--- Start EXTRACTED MATERIAL ---

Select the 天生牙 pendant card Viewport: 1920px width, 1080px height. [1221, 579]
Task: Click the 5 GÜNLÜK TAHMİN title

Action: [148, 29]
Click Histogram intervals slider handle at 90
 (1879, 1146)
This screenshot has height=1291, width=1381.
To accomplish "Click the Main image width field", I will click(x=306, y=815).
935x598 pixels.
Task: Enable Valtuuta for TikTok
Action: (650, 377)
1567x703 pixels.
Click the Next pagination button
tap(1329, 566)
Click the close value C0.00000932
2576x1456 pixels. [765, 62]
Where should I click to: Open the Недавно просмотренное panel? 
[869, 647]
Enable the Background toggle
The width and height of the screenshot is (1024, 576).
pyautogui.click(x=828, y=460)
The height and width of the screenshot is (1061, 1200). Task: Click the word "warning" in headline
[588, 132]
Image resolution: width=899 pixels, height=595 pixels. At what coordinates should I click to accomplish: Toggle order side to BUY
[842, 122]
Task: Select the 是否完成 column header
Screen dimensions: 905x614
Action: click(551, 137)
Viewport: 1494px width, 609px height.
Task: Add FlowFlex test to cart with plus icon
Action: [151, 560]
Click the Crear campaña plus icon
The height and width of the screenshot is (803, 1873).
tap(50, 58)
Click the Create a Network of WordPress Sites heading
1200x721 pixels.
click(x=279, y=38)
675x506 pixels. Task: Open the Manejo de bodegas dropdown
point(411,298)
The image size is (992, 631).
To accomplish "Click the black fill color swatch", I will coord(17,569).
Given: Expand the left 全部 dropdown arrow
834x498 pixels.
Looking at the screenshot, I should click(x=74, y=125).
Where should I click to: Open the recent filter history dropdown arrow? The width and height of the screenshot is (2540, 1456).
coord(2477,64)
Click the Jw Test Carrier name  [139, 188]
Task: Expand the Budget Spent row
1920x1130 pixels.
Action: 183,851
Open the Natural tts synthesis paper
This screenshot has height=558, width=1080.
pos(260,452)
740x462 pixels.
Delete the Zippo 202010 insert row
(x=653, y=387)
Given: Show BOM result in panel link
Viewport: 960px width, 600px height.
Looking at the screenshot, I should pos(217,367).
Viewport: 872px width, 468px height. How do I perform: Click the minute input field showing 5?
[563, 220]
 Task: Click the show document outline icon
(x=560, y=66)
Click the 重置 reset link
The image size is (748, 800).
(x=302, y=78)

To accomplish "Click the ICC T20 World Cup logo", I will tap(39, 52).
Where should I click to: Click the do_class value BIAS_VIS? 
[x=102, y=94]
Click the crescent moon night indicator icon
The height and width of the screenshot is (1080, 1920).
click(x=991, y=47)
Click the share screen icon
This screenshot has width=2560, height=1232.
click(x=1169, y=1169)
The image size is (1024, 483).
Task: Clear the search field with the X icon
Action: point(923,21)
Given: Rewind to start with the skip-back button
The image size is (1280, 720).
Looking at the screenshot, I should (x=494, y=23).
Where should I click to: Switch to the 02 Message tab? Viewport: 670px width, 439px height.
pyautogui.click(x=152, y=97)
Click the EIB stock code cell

--- End EXTRACTED MATERIAL ---

> [WHAT YOU WILL DO] Return all of the records above word for word, keeping every line unchanged and in the same order.

> [WRITTEN ANSWER]
Select the 天生牙 pendant card Viewport: 1920px width, 1080px height. [1221, 579]
Task: Click the 5 GÜNLÜK TAHMİN title

Action: [148, 29]
Click Histogram intervals slider handle at 90
 (1879, 1146)
This screenshot has height=1291, width=1381.
To accomplish "Click the Main image width field", I will click(x=306, y=815).
935x598 pixels.
Task: Enable Valtuuta for TikTok
Action: (650, 377)
1567x703 pixels.
Click the Next pagination button
tap(1329, 566)
Click the close value C0.00000932
2576x1456 pixels. [765, 62]
Where should I click to: Open the Недавно просмотренное panel? 
[869, 647]
Enable the Background toggle
The width and height of the screenshot is (1024, 576).
pyautogui.click(x=828, y=460)
The height and width of the screenshot is (1061, 1200). Task: Click the word "warning" in headline
[588, 132]
Image resolution: width=899 pixels, height=595 pixels. At what coordinates should I click to accomplish: Toggle order side to BUY
[842, 122]
Task: Select the 是否完成 column header
Screen dimensions: 905x614
Action: click(551, 137)
Viewport: 1494px width, 609px height.
Task: Add FlowFlex test to cart with plus icon
Action: [151, 560]
Click the Crear campaña plus icon
The height and width of the screenshot is (803, 1873).
tap(50, 58)
Click the Create a Network of WordPress Sites heading
1200x721 pixels.
click(x=279, y=38)
675x506 pixels. Task: Open the Manejo de bodegas dropdown
point(411,298)
The image size is (992, 631).
To accomplish "Click the black fill color swatch", I will coord(17,569).
Given: Expand the left 全部 dropdown arrow
834x498 pixels.
Looking at the screenshot, I should click(x=74, y=125).
Where should I click to: Open the recent filter history dropdown arrow? The width and height of the screenshot is (2540, 1456).
coord(2477,64)
Click the Jw Test Carrier name  [139, 188]
Task: Expand the Budget Spent row
1920x1130 pixels.
Action: 183,851
Open the Natural tts synthesis paper
This screenshot has height=558, width=1080.
pos(260,452)
740x462 pixels.
Delete the Zippo 202010 insert row
(x=653, y=387)
Given: Show BOM result in panel link
Viewport: 960px width, 600px height.
Looking at the screenshot, I should pos(217,367).
Viewport: 872px width, 468px height. How do I perform: Click the minute input field showing 5?
[563, 220]
 Task: Click the show document outline icon
(x=560, y=66)
Click the 重置 reset link
The image size is (748, 800).
(x=302, y=78)

To accomplish "Click the ICC T20 World Cup logo", I will tap(39, 52).
Where should I click to: Click the do_class value BIAS_VIS? 
[x=102, y=94]
Click the crescent moon night indicator icon
The height and width of the screenshot is (1080, 1920).
click(x=991, y=47)
Click the share screen icon
This screenshot has width=2560, height=1232.
click(x=1169, y=1169)
The image size is (1024, 483).
Task: Clear the search field with the X icon
Action: point(923,21)
Given: Rewind to start with the skip-back button
The image size is (1280, 720).
Looking at the screenshot, I should (x=494, y=23).
Where should I click to: Switch to the 02 Message tab? Viewport: 670px width, 439px height.
pyautogui.click(x=152, y=97)
Click the EIB stock code cell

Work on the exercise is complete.